• [Supplied records]
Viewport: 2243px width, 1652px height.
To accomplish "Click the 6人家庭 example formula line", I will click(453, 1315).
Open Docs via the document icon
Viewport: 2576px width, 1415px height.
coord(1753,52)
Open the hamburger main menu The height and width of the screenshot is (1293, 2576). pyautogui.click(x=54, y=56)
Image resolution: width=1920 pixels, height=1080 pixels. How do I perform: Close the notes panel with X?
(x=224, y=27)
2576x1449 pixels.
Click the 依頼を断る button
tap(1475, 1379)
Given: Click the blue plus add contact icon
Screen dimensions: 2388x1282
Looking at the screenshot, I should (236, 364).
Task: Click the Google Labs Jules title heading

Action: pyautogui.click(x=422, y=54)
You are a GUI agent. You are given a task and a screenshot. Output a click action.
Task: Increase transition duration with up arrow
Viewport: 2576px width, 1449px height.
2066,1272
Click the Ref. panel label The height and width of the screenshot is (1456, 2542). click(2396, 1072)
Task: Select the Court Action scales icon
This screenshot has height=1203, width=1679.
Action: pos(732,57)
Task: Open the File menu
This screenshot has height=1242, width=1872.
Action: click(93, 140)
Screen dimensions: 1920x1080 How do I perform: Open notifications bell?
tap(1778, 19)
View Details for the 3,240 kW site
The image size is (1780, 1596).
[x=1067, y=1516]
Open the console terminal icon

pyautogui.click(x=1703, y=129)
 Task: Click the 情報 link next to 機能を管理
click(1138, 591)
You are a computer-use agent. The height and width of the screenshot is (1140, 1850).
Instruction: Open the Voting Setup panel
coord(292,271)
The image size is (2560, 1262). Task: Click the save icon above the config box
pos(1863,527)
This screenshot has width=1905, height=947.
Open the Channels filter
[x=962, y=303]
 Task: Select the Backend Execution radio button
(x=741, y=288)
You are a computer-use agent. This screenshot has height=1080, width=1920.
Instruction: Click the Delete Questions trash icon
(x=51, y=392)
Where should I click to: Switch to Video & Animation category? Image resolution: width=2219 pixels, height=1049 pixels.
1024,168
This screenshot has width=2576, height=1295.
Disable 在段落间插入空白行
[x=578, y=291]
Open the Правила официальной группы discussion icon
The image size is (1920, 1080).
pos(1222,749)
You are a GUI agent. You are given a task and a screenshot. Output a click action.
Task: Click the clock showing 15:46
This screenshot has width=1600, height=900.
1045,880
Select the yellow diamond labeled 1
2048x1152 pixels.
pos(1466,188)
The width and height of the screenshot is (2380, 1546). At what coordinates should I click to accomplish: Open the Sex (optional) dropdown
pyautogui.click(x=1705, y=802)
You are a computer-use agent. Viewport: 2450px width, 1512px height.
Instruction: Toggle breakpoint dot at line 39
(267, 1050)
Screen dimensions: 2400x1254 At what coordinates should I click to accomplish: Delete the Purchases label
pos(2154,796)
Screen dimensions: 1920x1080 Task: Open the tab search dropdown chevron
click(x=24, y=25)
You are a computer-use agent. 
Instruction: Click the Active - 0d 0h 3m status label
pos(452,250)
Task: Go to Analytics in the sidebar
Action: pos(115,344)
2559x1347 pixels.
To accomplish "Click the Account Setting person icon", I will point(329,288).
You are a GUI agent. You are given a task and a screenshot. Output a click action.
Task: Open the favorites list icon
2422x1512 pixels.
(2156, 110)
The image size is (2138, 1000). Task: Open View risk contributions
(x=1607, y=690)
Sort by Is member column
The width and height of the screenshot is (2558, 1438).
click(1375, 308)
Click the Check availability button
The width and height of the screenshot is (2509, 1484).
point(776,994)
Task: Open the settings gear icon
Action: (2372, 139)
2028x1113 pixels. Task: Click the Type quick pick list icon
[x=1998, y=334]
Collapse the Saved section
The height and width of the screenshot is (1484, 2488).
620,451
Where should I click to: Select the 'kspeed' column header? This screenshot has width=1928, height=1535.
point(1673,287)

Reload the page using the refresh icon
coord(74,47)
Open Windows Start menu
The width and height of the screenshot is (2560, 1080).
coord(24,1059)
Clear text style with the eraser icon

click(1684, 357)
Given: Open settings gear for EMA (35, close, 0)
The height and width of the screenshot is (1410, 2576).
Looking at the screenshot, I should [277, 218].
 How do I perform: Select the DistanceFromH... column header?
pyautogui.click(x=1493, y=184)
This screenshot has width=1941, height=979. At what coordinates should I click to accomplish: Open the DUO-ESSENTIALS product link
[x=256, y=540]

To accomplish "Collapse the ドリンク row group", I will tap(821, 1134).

• [Task requirements]
Reproduce every single entry above exactly.

• [Written response]
Viewport: 2243px width, 1652px height.
To accomplish "Click the 6人家庭 example formula line", I will click(453, 1315).
Open Docs via the document icon
Viewport: 2576px width, 1415px height.
coord(1753,52)
Open the hamburger main menu The height and width of the screenshot is (1293, 2576). pyautogui.click(x=54, y=56)
Image resolution: width=1920 pixels, height=1080 pixels. How do I perform: Close the notes panel with X?
(x=224, y=27)
2576x1449 pixels.
Click the 依頼を断る button
tap(1475, 1379)
Given: Click the blue plus add contact icon
Screen dimensions: 2388x1282
Looking at the screenshot, I should (236, 364).
Task: Click the Google Labs Jules title heading

Action: pyautogui.click(x=422, y=54)
You are a GUI agent. You are given a task and a screenshot. Output a click action.
Task: Increase transition duration with up arrow
Viewport: 2576px width, 1449px height.
2066,1272
Click the Ref. panel label The height and width of the screenshot is (1456, 2542). click(2396, 1072)
Task: Select the Court Action scales icon
This screenshot has height=1203, width=1679.
Action: pos(732,57)
Task: Open the File menu
This screenshot has height=1242, width=1872.
Action: click(93, 140)
Screen dimensions: 1920x1080 How do I perform: Open notifications bell?
tap(1778, 19)
View Details for the 3,240 kW site
The image size is (1780, 1596).
[x=1067, y=1516]
Open the console terminal icon

pyautogui.click(x=1703, y=129)
 Task: Click the 情報 link next to 機能を管理
click(1138, 591)
You are a computer-use agent. The height and width of the screenshot is (1140, 1850).
Instruction: Open the Voting Setup panel
coord(292,271)
The image size is (2560, 1262). Task: Click the save icon above the config box
pos(1863,527)
This screenshot has width=1905, height=947.
Open the Channels filter
[x=962, y=303]
 Task: Select the Backend Execution radio button
(x=741, y=288)
You are a computer-use agent. This screenshot has height=1080, width=1920.
Instruction: Click the Delete Questions trash icon
(x=51, y=392)
Where should I click to: Switch to Video & Animation category? Image resolution: width=2219 pixels, height=1049 pixels.
1024,168
This screenshot has width=2576, height=1295.
Disable 在段落间插入空白行
[x=578, y=291]
Open the Правила официальной группы discussion icon
The image size is (1920, 1080).
pos(1222,749)
You are a GUI agent. You are given a task and a screenshot. Output a click action.
Task: Click the clock showing 15:46
This screenshot has width=1600, height=900.
1045,880
Select the yellow diamond labeled 1
2048x1152 pixels.
pos(1466,188)
The width and height of the screenshot is (2380, 1546). At what coordinates should I click to accomplish: Open the Sex (optional) dropdown
pyautogui.click(x=1705, y=802)
You are a computer-use agent. Viewport: 2450px width, 1512px height.
Instruction: Toggle breakpoint dot at line 39
(267, 1050)
Screen dimensions: 2400x1254 At what coordinates should I click to accomplish: Delete the Purchases label
pos(2154,796)
Screen dimensions: 1920x1080 Task: Open the tab search dropdown chevron
click(x=24, y=25)
You are a computer-use agent. 
Instruction: Click the Active - 0d 0h 3m status label
pos(452,250)
Task: Go to Analytics in the sidebar
Action: pos(115,344)
2559x1347 pixels.
To accomplish "Click the Account Setting person icon", I will point(329,288).
You are a GUI agent. You are given a task and a screenshot. Output a click action.
Task: Open the favorites list icon
2422x1512 pixels.
(2156, 110)
The image size is (2138, 1000). Task: Open View risk contributions
(x=1607, y=690)
Sort by Is member column
The width and height of the screenshot is (2558, 1438).
click(1375, 308)
Click the Check availability button
The width and height of the screenshot is (2509, 1484).
point(776,994)
Task: Open the settings gear icon
Action: (2372, 139)
2028x1113 pixels. Task: Click the Type quick pick list icon
[x=1998, y=334]
Collapse the Saved section
The height and width of the screenshot is (1484, 2488).
620,451
Where should I click to: Select the 'kspeed' column header? This screenshot has width=1928, height=1535.
point(1673,287)

Reload the page using the refresh icon
coord(74,47)
Open Windows Start menu
The width and height of the screenshot is (2560, 1080).
coord(24,1059)
Clear text style with the eraser icon

click(1684, 357)
Given: Open settings gear for EMA (35, close, 0)
The height and width of the screenshot is (1410, 2576).
Looking at the screenshot, I should [277, 218].
 How do I perform: Select the DistanceFromH... column header?
pyautogui.click(x=1493, y=184)
This screenshot has width=1941, height=979. At what coordinates should I click to accomplish: Open the DUO-ESSENTIALS product link
[x=256, y=540]

To accomplish "Collapse the ドリンク row group", I will tap(821, 1134).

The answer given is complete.